__EXERCISE DETAILS__. All of the data below should be printed again word for word, pictures excluded.

__INPUT DATA__.
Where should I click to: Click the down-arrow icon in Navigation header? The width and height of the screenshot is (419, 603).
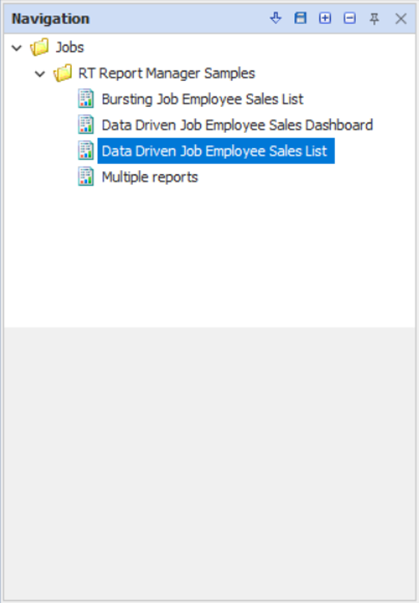click(x=276, y=18)
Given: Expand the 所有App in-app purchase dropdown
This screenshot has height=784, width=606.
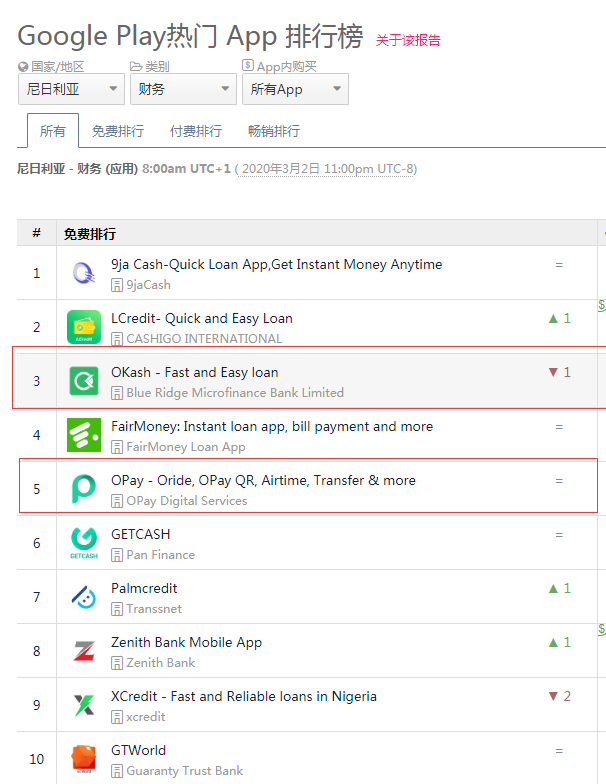Looking at the screenshot, I should [295, 89].
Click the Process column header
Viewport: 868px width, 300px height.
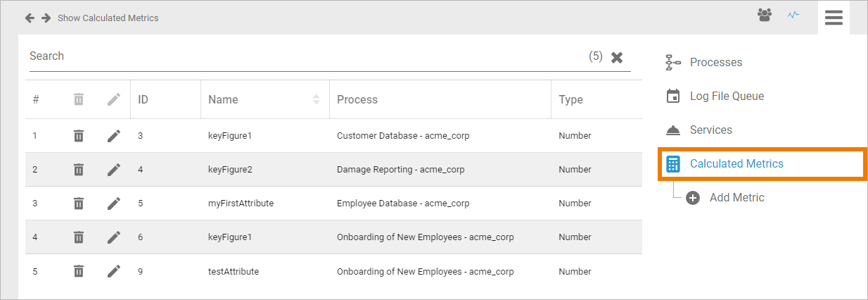[357, 100]
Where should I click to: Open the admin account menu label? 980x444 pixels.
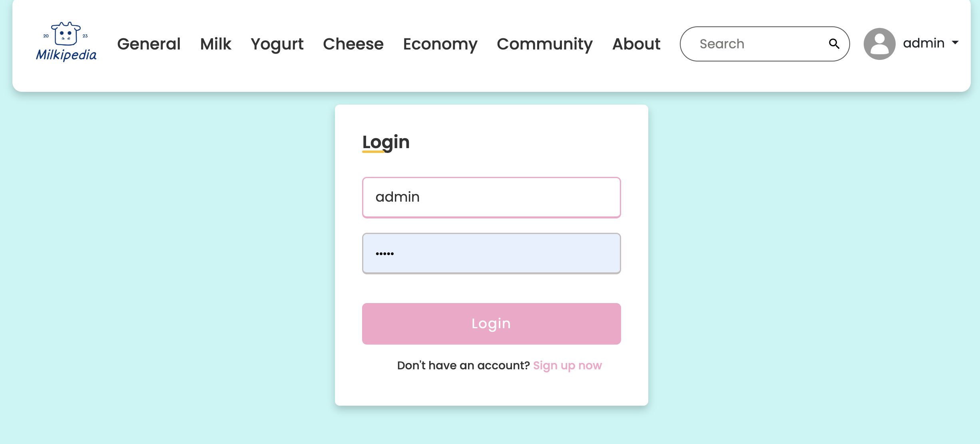[924, 43]
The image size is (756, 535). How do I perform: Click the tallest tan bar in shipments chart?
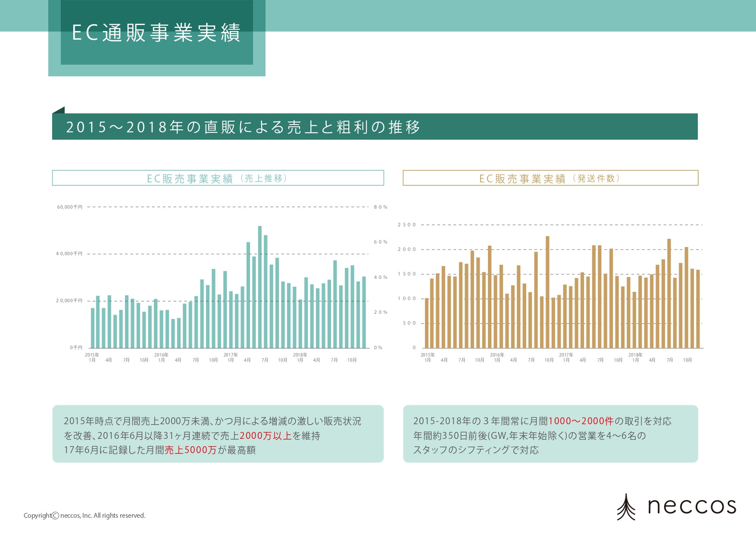547,292
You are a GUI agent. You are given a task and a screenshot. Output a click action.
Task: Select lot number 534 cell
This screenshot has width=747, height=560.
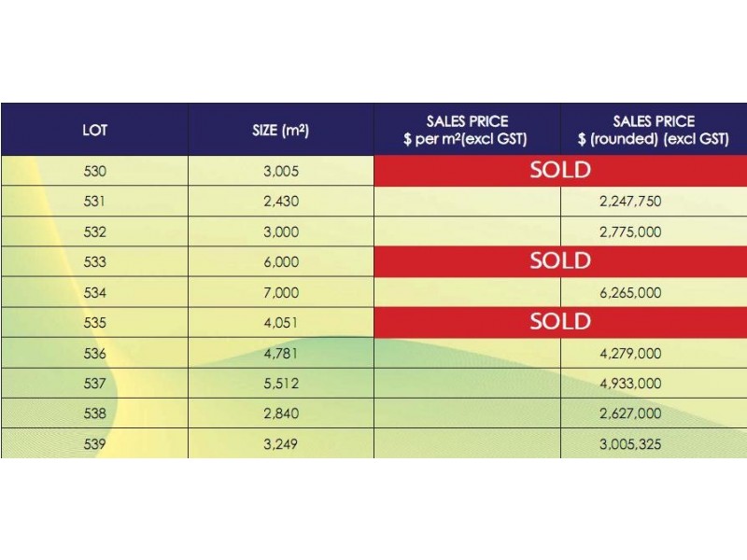[94, 292]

__SOLUTION FOR THIS TASK__.
Where should I click to: Click the down-arrow icon in Navigation header? The width and height of the screenshot is (419, 603).
click(x=276, y=18)
Given: Expand the 所有App in-app purchase dropdown
This screenshot has height=784, width=606.
Looking at the screenshot, I should [295, 89].
Click the Process column header
Viewport: 868px width, 300px height.
[357, 100]
Where should I click to: Open the admin account menu label? 980x444 pixels.
[924, 43]
The image size is (756, 535). How do I perform: Click the tallest tan bar in shipments chart?
547,292
You are a GUI agent. You are given a task and a screenshot. Output a click action.
Task: Select lot number 534 cell
This screenshot has width=747, height=560.
[94, 292]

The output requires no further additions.